Quando scegliamo un piatto, non lo facciamo solo per fame o abitudine. Secondo numerosi studi di psicologia, le preferenze alimentari possono svelare aspetti profondi del nostro carattere.
Non si tratta solo di gusti o tradizioni familiari: quello che ci piace mangiare riflette anche chi siamo veramente. Elaine Aron, ricercatrice della Pennsylvania State University, ha rilevato che chi ama i cibi salati tende ad avere una personalità ambiziosa e focalizzata sugli obiettivi. Parliamo di individui determinati, che si spingono spesso oltre i propri limiti per ottenere risultati. All’opposto, chi preferisce il piccante mostra una personalità avventurosa, con una naturale attrazione per il rischio e per le esperienze intense. Le cose si fanno ancora più interessanti con i sapori amari. Una ricerca di Christina Sagioglou e Tobias Greitemeyer ha scoperto che l’amore per cibi come il caffè nero o l’acqua tonica può essere collegato a tratti antisociali o manipolativi. Non è una regola assoluta, ma chi ama l’amaro potrebbe avere una tendenza maggiore a comportamenti egocentrici. Al contrario, chi rifiuta questi sapori tende a essere più empatico e gentile, mostrando una maggiore apertura emotiva verso gli altri.
Quando le emozioni entrano nel piatto
La connessione tra cibo ed emozioni è uno dei temi più affascinanti affrontati dalla psicologia contemporanea. Secondo lo psicologo Lee Chambers, pensare al nostro piatto preferito può attivare il rilascio di dopamina, un neurotrasmettitore che produce sensazioni di piacere. Questo meccanismo spiega perché il comfort food – che varia da persona a persona – ha un potente effetto consolatorio, soprattutto nei momenti di stress o tristezza.
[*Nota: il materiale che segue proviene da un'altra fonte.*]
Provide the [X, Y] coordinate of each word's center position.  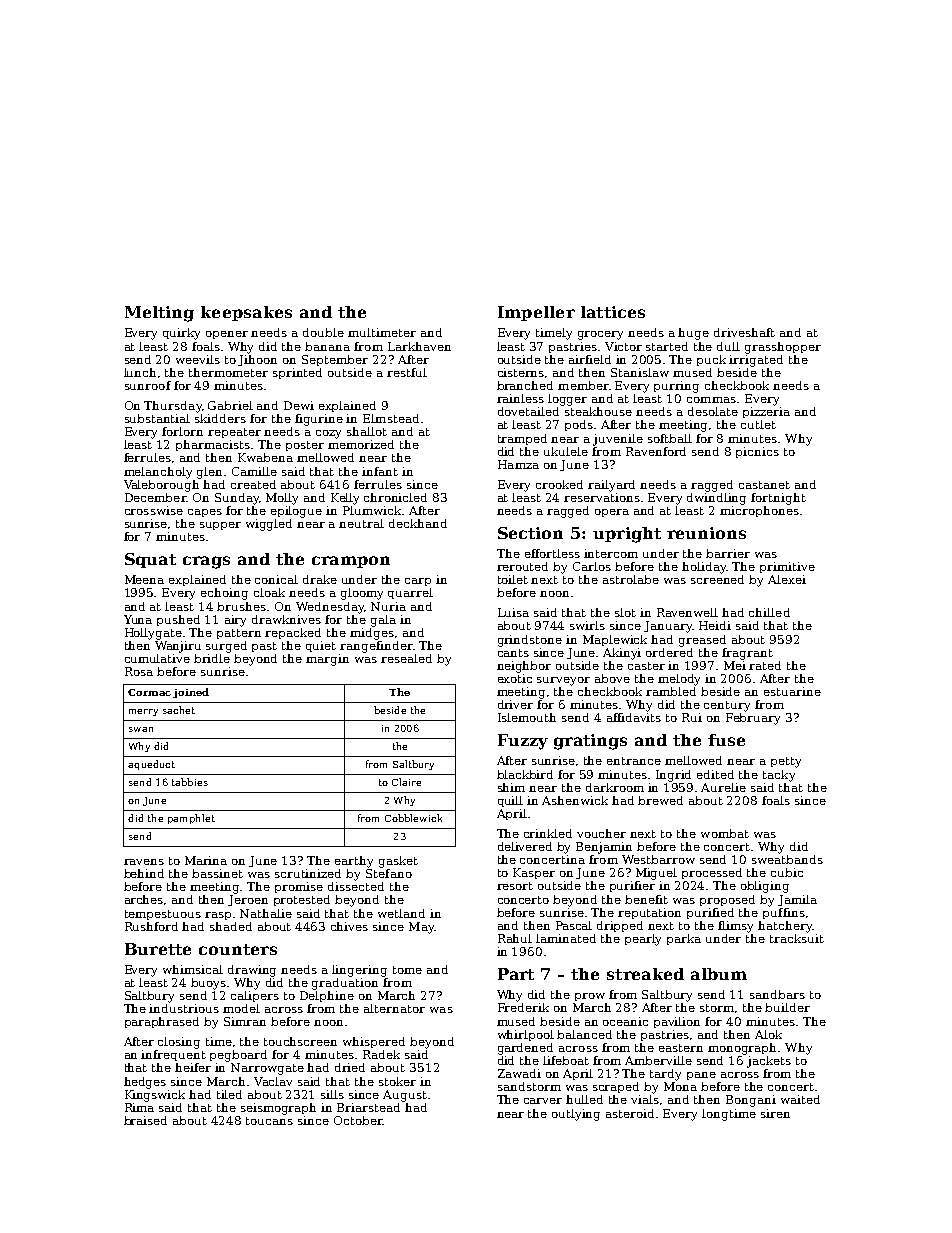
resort [515, 886]
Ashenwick [575, 800]
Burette [158, 949]
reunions [706, 533]
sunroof [148, 385]
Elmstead [391, 418]
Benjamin [604, 848]
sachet [179, 710]
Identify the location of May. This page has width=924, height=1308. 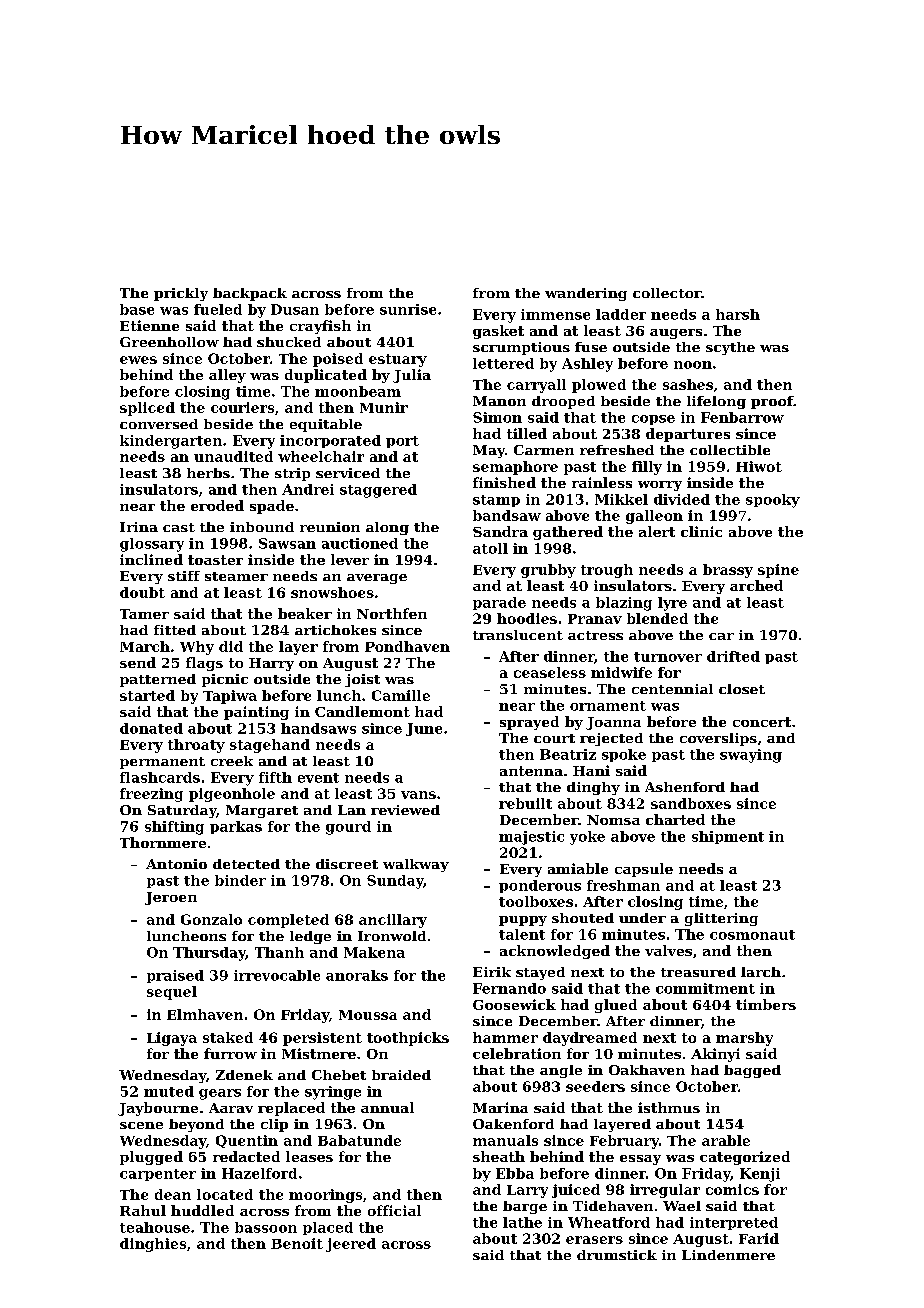
(489, 451).
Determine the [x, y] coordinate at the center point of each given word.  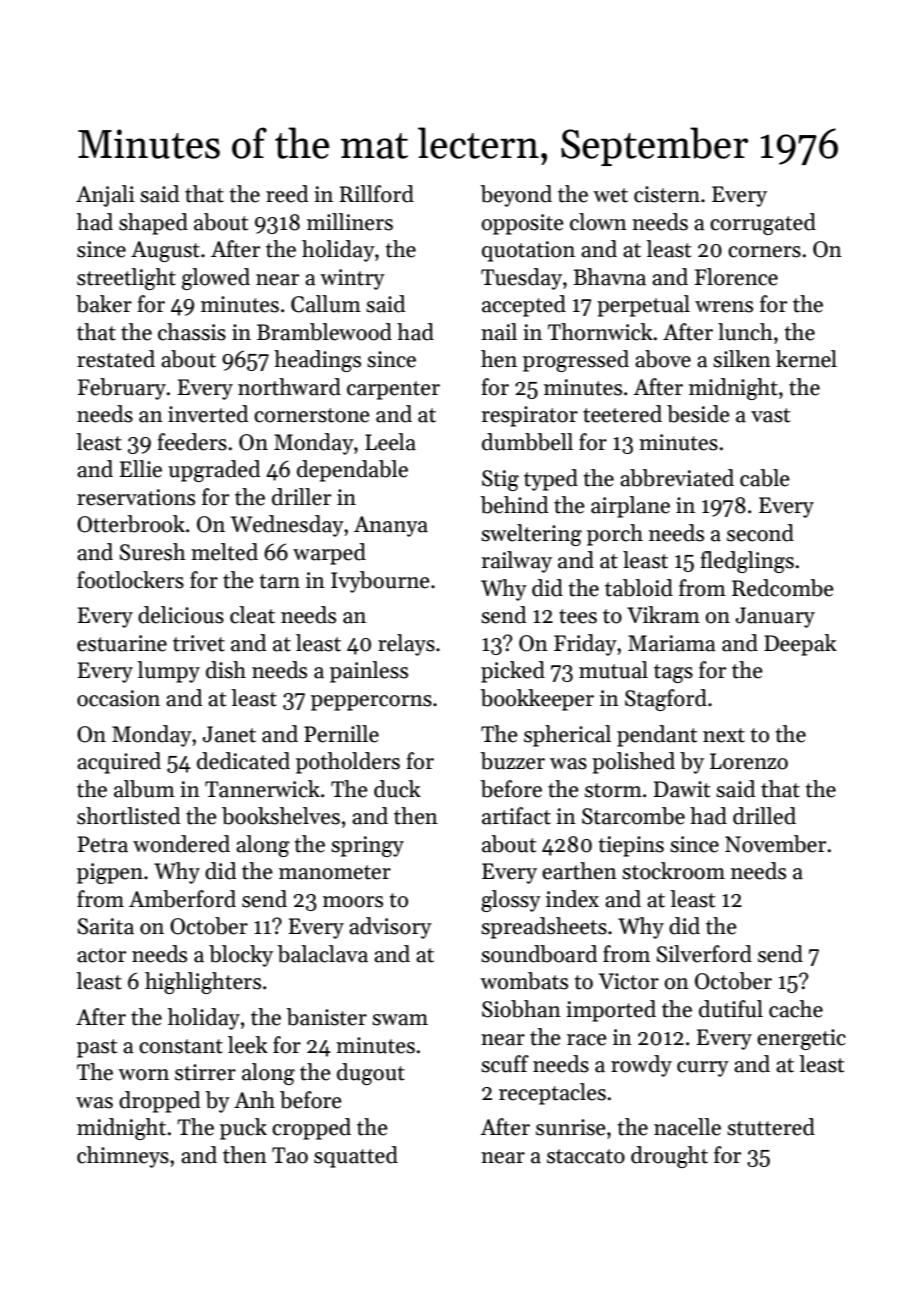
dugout [371, 1074]
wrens [724, 307]
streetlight [126, 279]
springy [367, 846]
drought [669, 1157]
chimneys [123, 1157]
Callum [326, 304]
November [775, 844]
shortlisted [128, 816]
Proprio lo stress influenza profondamente ciò che scegliamo di mangiare. Il nutrizionista Keith Kantor ha evidenziato come l’aumento di tensione emotiva spinga verso cibi dolci e calorici, che offrono una gratificazione immediata. Questo comportamento è una forma di coping, un modo cioè per affrontare le emozioni negative, anche se non sempre porta a scelte salutari. Anche i cibi dolci raccontano qualcosa di noi. Una ricerca condotta dalla North Dakota State University ha dimostrato che chi ha un debole per dessert come tiramisù, panna cotta o meringa tende ad avere un carattere dolce, sensibile e accogliente. Il tiramisù, in particolare, è stato associato a persone coraggiose e affidabili, mentre la meringa suggerisce spensieratezza e voglia di leggerezza.
Una questione di genetica (e non solo)
Se pensiamo che le nostre preferenze alimentari siano scelte casuali o dettate dall’ambiente, ci sbagliamo. Joanne Cole, dell’Università del Colorado, ha guidato uno studio che ha identificato oltre 500 geni collegati ai gusti alimentari. Questi geni regolano la percezione dei sapori, dell’olfatto e persino della consistenza dei cibi. In pratica, la genetica modella il modo in cui percepiamo il piacere legato al cibo.
Ma non basta la genetica. Anche i tratti della personalità, secondo Keller e Siegrist dell’Università di Zurigo, giocano un ruolo importante. Chi ha un alto grado di apertura mentale e coscienziosità tende a seguire una dieta equilibrata, ricca di frutta e verdura. Le persone più nevrotiche, invece, sono maggiormente soggette all’alimentazione emotiva, rifugiandosi spesso in snack dolci e poco sani per gestire ansie e insicurezze. In definitiva, il nostro piatto preferito non è solo una questione di gusto. È un piccolo specchio della nostra identità psicologica, che riflette ambizioni, stati emotivi e persino tratti genetici. Non dobbiamo sorprenderci se, guardando nel nostro piatto, troviamo un pezzetto della nostra storia personale.
La prossima volta che scegliamo tra un gelato alla vaniglia o un piatto di nachos piccanti, potremmo chiederci: cosa dice questa scelta su di me? E forse scopriremo che ogni morso racconta molto più di quanto pensiamo.